External resistance is not the only present barrier to Negro voting. Apathy among Negroes themselves is also a factor. Even where the polls are open to all Negroes have shown themselves too slow to exercise their voting privileges.
4. We must be willing to suffer and sacrifice to achieve our freedom. Our freedom will never be handed out on a silver platter. Freedom is not free. It is always purchased with the high price of sacrifice and suffering.
5. We must be sure that our struggle is conducted on the highest level of dignity and discipline. Our method must be nonviolent to the core. We must not flirt with retaliatory violence or drink the poisonous wine of hate. Our aim must not be to defeat the white man or pay him back for past injustices heaped upon us.
I feel that this way of nonviolence is vital because it is the only way to reestablish the broken community. It is a powerful way to take direct action against injustice without waiting for other agencies to act.
This approach to the problem of oppression is not without successful precedent. We have the magnificent example of Gandhi who challenged the might of the British Empire and won independence for his people by using only the weapons of truth, noninjury, courage and soul force. Today we have the example of thousands of Negro students in the South who have courageously challenged the principalities of segregation. These young students have taken the deep groans and the passionate yearnings of the Negro people and filtered them in their own souls and fashioned them in a creative protest which is an epic known all over the nation. For the last few months they have moved in a uniquely meaningful orbit imparting light and heat to distant satellites. Through their nonviolent direct action they have been able to open hundreds of formerly segregated lunch counters in almost eighty cities. It is no overstatement to characterize these events as historic. Never before in the United States has so large a body of students spread a struggle over so great an area in pursuit of a goal of human dignity and freedom. I am convinced that future historians will have to record this student movement as one of the greatest epics of our heritage.

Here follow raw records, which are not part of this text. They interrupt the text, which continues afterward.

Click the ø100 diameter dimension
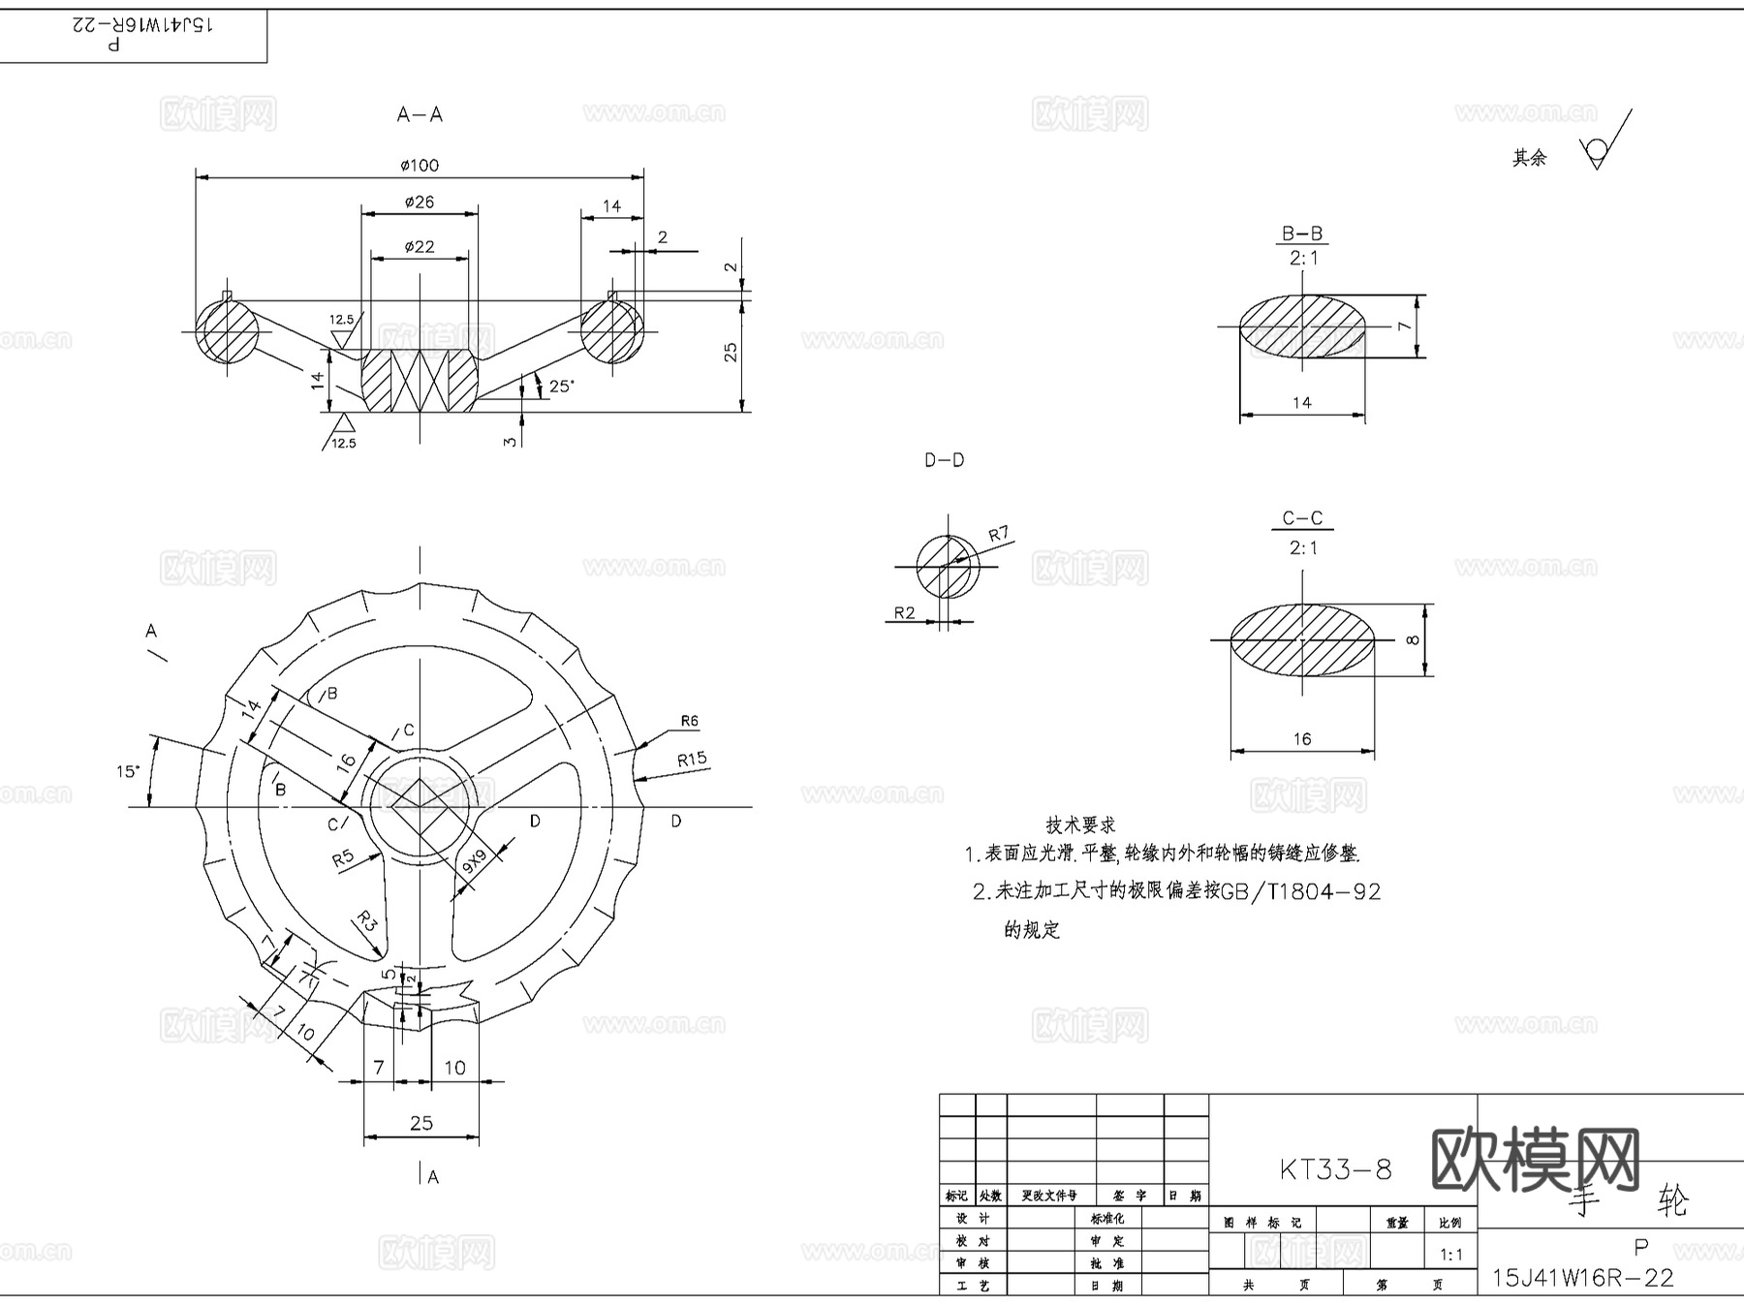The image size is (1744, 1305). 420,166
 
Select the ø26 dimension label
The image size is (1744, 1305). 420,202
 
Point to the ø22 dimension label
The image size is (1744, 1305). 420,247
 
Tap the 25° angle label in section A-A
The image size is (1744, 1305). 561,386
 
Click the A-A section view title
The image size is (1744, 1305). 420,114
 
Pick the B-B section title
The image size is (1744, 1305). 1302,233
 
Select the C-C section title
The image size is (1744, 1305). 1302,518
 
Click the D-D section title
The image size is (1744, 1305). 944,460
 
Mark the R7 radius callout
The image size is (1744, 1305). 998,534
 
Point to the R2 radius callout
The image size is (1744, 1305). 904,612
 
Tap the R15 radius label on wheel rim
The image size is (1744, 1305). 692,760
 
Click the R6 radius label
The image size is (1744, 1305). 689,721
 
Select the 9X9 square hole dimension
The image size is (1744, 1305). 474,861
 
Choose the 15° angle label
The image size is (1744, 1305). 128,772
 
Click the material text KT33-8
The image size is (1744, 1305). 1335,1169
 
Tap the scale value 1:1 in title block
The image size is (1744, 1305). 1450,1255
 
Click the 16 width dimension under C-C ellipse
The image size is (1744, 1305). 1302,739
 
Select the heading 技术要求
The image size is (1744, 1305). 1080,825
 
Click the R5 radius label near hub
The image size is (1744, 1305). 342,858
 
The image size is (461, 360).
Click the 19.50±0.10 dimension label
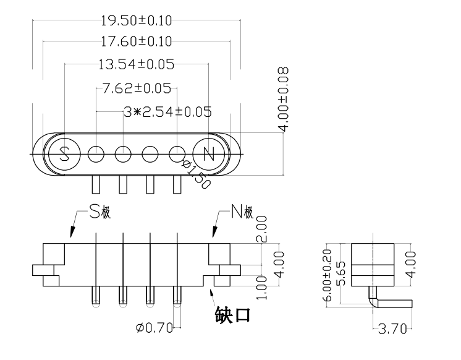pos(136,20)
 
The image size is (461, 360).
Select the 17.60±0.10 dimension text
pos(136,42)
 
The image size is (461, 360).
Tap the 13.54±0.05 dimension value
pos(136,64)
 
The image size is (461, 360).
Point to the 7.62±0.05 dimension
pos(137,88)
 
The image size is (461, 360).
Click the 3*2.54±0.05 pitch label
pos(167,112)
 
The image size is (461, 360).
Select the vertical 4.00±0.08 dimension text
pos(284,99)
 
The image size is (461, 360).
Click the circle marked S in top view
pos(64,153)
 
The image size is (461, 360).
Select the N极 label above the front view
pos(242,213)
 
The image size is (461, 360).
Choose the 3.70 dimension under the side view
pos(391,328)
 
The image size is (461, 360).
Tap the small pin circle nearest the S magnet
pos(96,153)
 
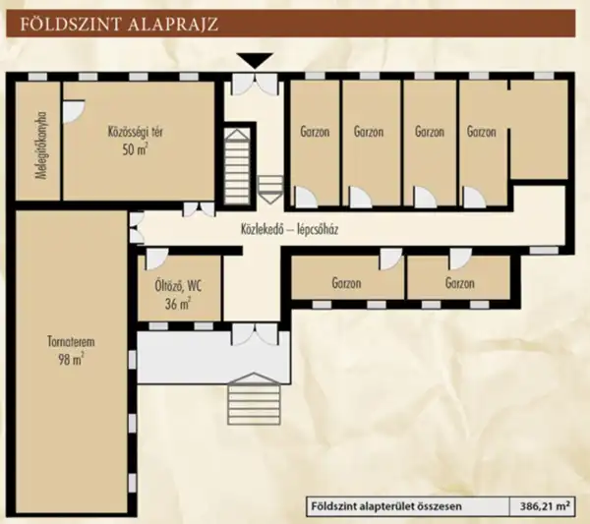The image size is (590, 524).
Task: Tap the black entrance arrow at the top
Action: click(x=254, y=61)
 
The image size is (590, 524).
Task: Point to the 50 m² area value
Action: click(x=135, y=148)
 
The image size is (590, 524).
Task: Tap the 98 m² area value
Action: click(x=70, y=360)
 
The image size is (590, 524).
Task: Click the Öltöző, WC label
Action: click(x=178, y=288)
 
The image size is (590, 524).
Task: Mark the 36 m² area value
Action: click(x=178, y=305)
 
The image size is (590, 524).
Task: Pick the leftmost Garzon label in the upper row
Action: click(x=314, y=131)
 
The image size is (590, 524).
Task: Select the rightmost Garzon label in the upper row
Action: click(x=482, y=131)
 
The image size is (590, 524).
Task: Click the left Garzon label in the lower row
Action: click(x=346, y=283)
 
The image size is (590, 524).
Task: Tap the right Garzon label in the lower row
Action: click(x=459, y=283)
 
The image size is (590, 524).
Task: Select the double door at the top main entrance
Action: click(x=254, y=84)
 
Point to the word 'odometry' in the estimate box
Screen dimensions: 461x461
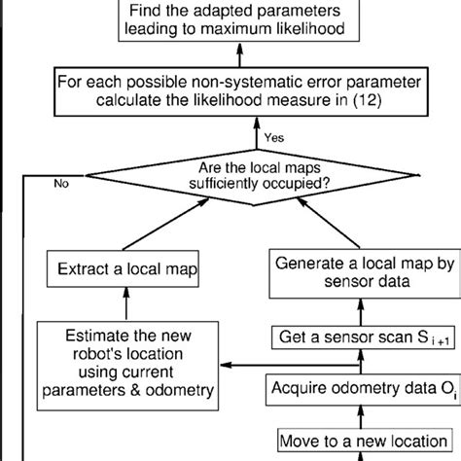(179, 389)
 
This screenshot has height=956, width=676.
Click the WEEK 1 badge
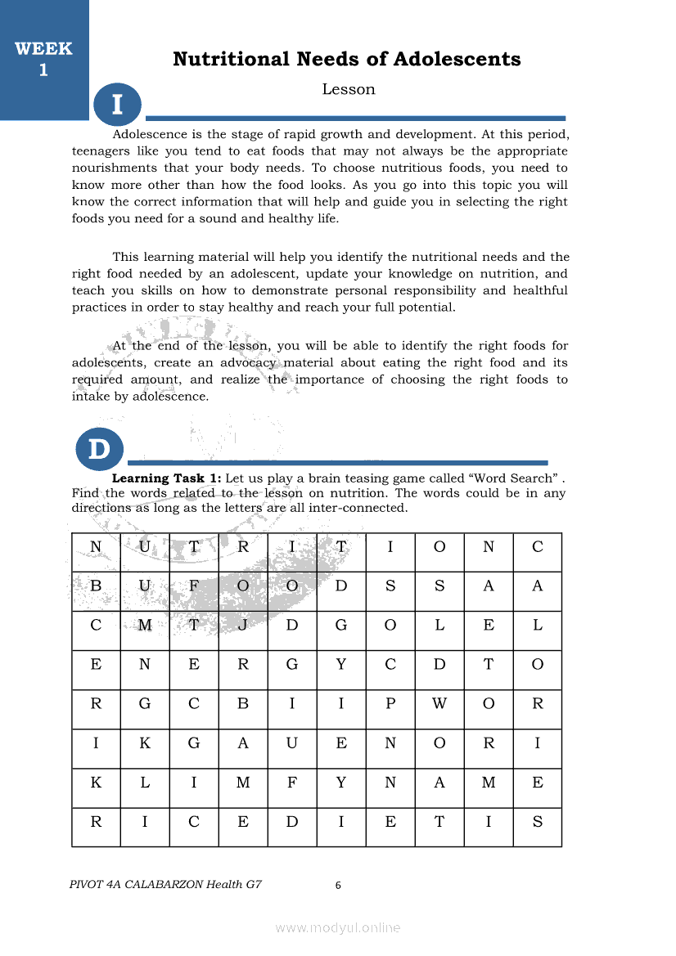pos(43,59)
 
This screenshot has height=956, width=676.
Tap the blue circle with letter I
pos(117,105)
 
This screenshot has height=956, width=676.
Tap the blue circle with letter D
pos(99,449)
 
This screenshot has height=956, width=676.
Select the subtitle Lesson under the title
pos(349,90)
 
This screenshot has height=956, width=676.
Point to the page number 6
pos(338,885)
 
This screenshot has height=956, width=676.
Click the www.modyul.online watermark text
pos(338,927)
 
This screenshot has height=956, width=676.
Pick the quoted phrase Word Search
pos(512,478)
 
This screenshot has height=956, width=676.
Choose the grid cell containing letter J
pos(243,626)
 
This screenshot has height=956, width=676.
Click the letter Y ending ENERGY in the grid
pos(341,665)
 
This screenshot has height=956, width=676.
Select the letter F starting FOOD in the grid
pos(194,586)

1. In a 22 August telegram, King had accepted North Carolina NAACP president Kelly Alexander’s invitation to address the organization.
2. Don Seaver, “King Tells Negroes to Start Voter Registration Protests,” Charlotte Observer, 26 September 1960.
3. Khrushchev addressed the United Nations General Assembly on 23 September. A complete transcript of his speech appeared in the New York Times the following day.
4. An article in the Charlotte Observer reported that King encouraged mass “stand-ins” at voter registration places throughout the South (Seaver, “King Tells Negroes to Start Voter Registration Protests,” Charlotte Observer 26 September 1960).